→ 課題一覧:
(a) 抽出テキストによると、各マークの位置を一つずつ特定できるのはなぜか。1〜3文で説明せよ。
(b) 抽出テキストについて、次の問いに答えよ。
(i) 座標系の原点はどこに置かれるか。
(ii) 「A」の形に配置されたマークは何個か。
(iii) 「カーテン表示」で、上下方向の動きは何に基づいて行われるか。
(c) 抽出テキストを編集し、「モニタ画面」を「表示画面」に置き換えて書き直せ。範囲は「図10に示すように、モニタ画」を含む箇所から始め、「分ずつ点灯していくのである。」で終えること。

図10に示すように、モニタ画面に表示されたグリッド上には、座標系が重ね合わせて設定される。この座標系はモニタ画面上には表示されず、編集装置の内部で行われる内部処理で設定され、モニタ画面上のグリッド線の表示間隔と同じ目盛間隔の座標軸を備えている。図10はその座標系を示したもので、座標軸の目盛間隔でx軸およびy軸にそれぞれ平行線を引いて形成した方眼のセルに座標(x,y)を割り当てている。原点を左下隅におき、図示のように、x軸方向とy軸方向へグリッド線の表示幅ごとに座標値を割り当て、グリッド線で形成されるひとつひとつのセルが直交座標で特定されるようにしている。したがって、図のように配置したマーク42は、マークの中心点がどのセルに位置するかにより、その配置位置を特定することができる。既に説明した通り、表示部のLEDランプに合わせてマークを配置していく段階で、各マークにはLEDランプの電気的接続順と一致した番号情報(図中の○付き数字)が与えられるため、各マークは、番号情報と上記座標位置情報(位置情報)により個々の位置を特定することが可能になる。図では、「A」の形に配置された11個のマークには図10(b)に示すような番号情報と座標位置情報(位置情報)が付与される。これら、マークの位置に関する情報は、発光制御データを作成する上で基本データとなるものであり、これらを基にして発光動作コマンドが実行される。例えば、図10(c)に示すように、LEDランプによる「A」の文字を動作コマンド「カーテン表示」で表示する場合、左側から右側へ徐々にランプが点灯していく動きは、x座標に基づいて行われる(上下方向の動きはy座標に基づいて行われる)。まず、x座標に0を持つランプが点灯し、次にx座標に1をもつランプが点灯し、次にx座標に2をもつランプが点灯し、以降、順にx座標3、4のランプが点灯する。これにより、「A」の文字がx座標方向へLEDランプほぼ2個分ずつ点灯していくのである。

→ 提供情報:
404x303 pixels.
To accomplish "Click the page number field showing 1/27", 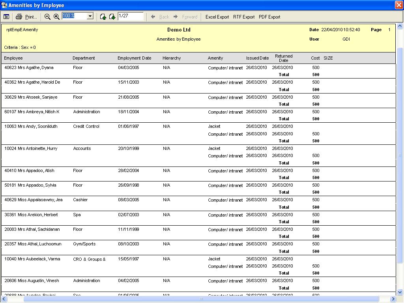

→ 各課題の解答:
(a) 表示部のLEDランプに合わせてマークを配置する段階で、各マークにはLEDランプの電気的接続順と一致した番号情報が与えられるからである。この番号情報と、マークの中心点がどのマスに位置するかで決まる座標位置情報とを組み合わせることで、個々の位置が特定できる。

(b)
(i) 左下隅
(ii) 11個
(iii) y座標

(c)
図10に示すように、表示画面に表示されたグリッド上には、座標系が重ね合わせて設定される。この座標系は表示画面上には表示されず、編集装置の内部で行われる内部処理で設定され、表示画面上のグリッド線の表示間隔と同じ目盛間隔の座標軸を備えている。図10はその座標系を示したもので、座標軸の目盛間隔でx軸およびy軸にそれぞれ平行線を引いて形成した方眼のセルに座標(x,y)を割り当てている。原点を左下隅におき、図示のように、x軸方向とy軸方向へグリッド線の表示幅ごとに座標値を割り当て、グリッド線で形成されるひとつひとつのセルが直交座標で特定されるようにしている。したがって、図のように配置したマーク42は、マークの中心点がどのセルに位置するかにより、その配置位置を特定することができる。既に説明した通り、表示部のLEDランプに合わせてマークを配置していく段階で、各マークにはLEDランプの電気的接続順と一致した番号情報(図中の○付き数字)が与えられるため、各マークは、番号情報と上記座標位置情報(位置情報)により個々の位置を特定することが可能になる。図では、「A」の形に配置された11個のマークには図10(b)に示すような番号情報と座標位置情報(位置情報)が付与される。これら、マークの位置に関する情報は、発光制御データを作成する上で基本データとなるものであり、これらを基にして発光動作コマンドが実行される。例えば、図10(c)に示すように、LEDランプによる「A」の文字を動作コマンド「カーテン表示」で表示する場合、左側から右側へ徐々にランプが点灯していく動きは、x座標に基づいて行われる(上下方向の動きはy座標に基づいて行われる)。まず、x座標に0を持つランプが点灯し、次にx座標に1をもつランプが点灯し、次にx座標に2をもつランプが点灯し、以降、順にx座標3、4のランプが点灯する。これにより、「A」の文字がx座標方向へLEDランプほぼ2個分ずつ点灯していくのである。